#### WORK TO BE COMPLETED:
Only one stretch of the records below should be repeated. It starts with the line containing "miy@ (1396, 1303)" and goes on through the line containing "dress (79, 301)", exactly as written.

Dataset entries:

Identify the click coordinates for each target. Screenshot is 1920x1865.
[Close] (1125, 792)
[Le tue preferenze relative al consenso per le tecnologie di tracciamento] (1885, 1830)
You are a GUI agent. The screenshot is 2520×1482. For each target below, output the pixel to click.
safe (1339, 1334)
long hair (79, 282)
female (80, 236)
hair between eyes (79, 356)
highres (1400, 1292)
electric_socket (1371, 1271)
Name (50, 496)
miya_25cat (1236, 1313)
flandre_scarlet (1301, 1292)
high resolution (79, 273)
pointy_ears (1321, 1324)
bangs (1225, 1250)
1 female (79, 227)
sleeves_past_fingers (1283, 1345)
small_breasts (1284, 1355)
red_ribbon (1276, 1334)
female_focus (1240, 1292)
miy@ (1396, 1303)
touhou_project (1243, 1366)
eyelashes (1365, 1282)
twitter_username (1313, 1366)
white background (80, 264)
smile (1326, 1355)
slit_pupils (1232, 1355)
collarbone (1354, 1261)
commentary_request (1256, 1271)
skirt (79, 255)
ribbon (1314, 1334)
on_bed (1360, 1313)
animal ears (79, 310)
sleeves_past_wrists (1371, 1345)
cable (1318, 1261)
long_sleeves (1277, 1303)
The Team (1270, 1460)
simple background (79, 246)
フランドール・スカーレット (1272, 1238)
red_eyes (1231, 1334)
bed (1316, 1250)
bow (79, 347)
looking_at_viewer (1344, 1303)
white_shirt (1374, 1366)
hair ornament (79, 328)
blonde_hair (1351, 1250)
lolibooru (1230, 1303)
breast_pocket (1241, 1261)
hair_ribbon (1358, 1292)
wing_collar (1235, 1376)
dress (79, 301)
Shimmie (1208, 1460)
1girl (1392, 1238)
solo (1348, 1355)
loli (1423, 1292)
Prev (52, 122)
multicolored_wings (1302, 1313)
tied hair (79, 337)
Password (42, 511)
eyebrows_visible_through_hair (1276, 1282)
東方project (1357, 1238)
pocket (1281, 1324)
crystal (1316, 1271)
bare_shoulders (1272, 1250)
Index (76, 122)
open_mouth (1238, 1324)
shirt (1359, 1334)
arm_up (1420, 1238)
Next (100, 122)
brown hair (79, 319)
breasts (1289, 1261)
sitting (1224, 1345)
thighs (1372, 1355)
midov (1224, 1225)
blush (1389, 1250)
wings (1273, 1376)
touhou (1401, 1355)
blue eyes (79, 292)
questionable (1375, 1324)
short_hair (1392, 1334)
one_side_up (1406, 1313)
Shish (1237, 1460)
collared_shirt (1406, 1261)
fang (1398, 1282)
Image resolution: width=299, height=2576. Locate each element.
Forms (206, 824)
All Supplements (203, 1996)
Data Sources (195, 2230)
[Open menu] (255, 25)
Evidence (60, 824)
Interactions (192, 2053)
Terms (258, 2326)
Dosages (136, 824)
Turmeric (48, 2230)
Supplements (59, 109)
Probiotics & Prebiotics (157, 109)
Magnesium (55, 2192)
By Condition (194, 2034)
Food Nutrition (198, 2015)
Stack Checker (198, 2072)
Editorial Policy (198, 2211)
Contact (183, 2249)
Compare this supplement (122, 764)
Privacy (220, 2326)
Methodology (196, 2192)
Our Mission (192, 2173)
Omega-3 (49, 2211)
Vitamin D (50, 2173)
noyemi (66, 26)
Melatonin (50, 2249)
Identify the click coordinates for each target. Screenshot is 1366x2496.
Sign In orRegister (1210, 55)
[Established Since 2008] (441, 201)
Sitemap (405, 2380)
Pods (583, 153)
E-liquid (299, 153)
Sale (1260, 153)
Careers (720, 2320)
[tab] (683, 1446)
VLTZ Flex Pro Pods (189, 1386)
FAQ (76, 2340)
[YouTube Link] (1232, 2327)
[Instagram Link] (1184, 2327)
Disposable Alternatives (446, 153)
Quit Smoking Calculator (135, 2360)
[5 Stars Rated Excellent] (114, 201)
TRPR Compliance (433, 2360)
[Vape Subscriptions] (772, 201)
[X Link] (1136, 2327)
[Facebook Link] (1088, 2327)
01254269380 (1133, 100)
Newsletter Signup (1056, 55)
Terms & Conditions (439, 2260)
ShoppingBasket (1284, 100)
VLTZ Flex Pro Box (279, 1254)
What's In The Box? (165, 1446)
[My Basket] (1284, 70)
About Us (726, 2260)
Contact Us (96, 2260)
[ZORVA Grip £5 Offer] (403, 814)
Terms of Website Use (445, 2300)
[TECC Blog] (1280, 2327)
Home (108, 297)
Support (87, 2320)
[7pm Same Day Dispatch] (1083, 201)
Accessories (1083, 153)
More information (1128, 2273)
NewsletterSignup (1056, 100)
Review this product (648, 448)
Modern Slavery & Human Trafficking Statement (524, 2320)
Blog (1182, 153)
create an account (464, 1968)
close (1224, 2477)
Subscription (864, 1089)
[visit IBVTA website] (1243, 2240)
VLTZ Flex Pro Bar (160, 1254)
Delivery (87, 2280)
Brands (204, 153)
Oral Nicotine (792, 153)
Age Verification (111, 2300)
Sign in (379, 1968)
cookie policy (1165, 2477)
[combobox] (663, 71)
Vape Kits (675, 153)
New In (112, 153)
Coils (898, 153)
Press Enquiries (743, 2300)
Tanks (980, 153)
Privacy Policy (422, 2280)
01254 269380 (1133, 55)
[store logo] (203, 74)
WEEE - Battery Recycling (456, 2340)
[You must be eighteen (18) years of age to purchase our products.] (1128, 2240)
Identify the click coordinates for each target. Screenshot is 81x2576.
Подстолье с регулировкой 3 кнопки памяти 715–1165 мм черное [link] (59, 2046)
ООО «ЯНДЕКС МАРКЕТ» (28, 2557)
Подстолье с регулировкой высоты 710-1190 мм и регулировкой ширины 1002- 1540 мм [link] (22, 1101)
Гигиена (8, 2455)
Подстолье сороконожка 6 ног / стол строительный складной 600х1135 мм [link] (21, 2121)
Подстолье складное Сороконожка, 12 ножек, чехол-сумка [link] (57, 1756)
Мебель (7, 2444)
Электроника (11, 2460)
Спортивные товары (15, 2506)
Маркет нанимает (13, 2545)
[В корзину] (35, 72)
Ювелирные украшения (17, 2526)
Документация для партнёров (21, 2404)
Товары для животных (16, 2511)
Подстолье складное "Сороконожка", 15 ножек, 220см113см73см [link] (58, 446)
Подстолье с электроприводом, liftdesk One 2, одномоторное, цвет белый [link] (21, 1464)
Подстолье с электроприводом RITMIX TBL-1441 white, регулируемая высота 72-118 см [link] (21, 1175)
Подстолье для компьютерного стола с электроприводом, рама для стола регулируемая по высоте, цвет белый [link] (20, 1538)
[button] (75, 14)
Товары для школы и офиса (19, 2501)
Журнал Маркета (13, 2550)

#### YOUR SOLUTION:
miy@ (1396, 1303)
touhou_project (1243, 1366)
eyelashes (1365, 1282)
twitter_username (1313, 1366)
white background (80, 264)
smile (1326, 1355)
slit_pupils (1232, 1355)
collarbone (1354, 1261)
commentary_request (1256, 1271)
skirt (79, 255)
ribbon (1314, 1334)
on_bed (1360, 1313)
animal ears (79, 310)
sleeves_past_wrists (1371, 1345)
cable (1318, 1261)
long_sleeves (1277, 1303)
The Team (1270, 1460)
simple background (79, 246)
フランドール・スカーレット (1272, 1238)
red_eyes (1231, 1334)
bed (1316, 1250)
bow (79, 347)
looking_at_viewer (1344, 1303)
white_shirt (1374, 1366)
hair ornament (79, 328)
blonde_hair (1351, 1250)
lolibooru (1230, 1303)
breast_pocket (1241, 1261)
hair_ribbon (1358, 1292)
wing_collar (1235, 1376)
dress (79, 301)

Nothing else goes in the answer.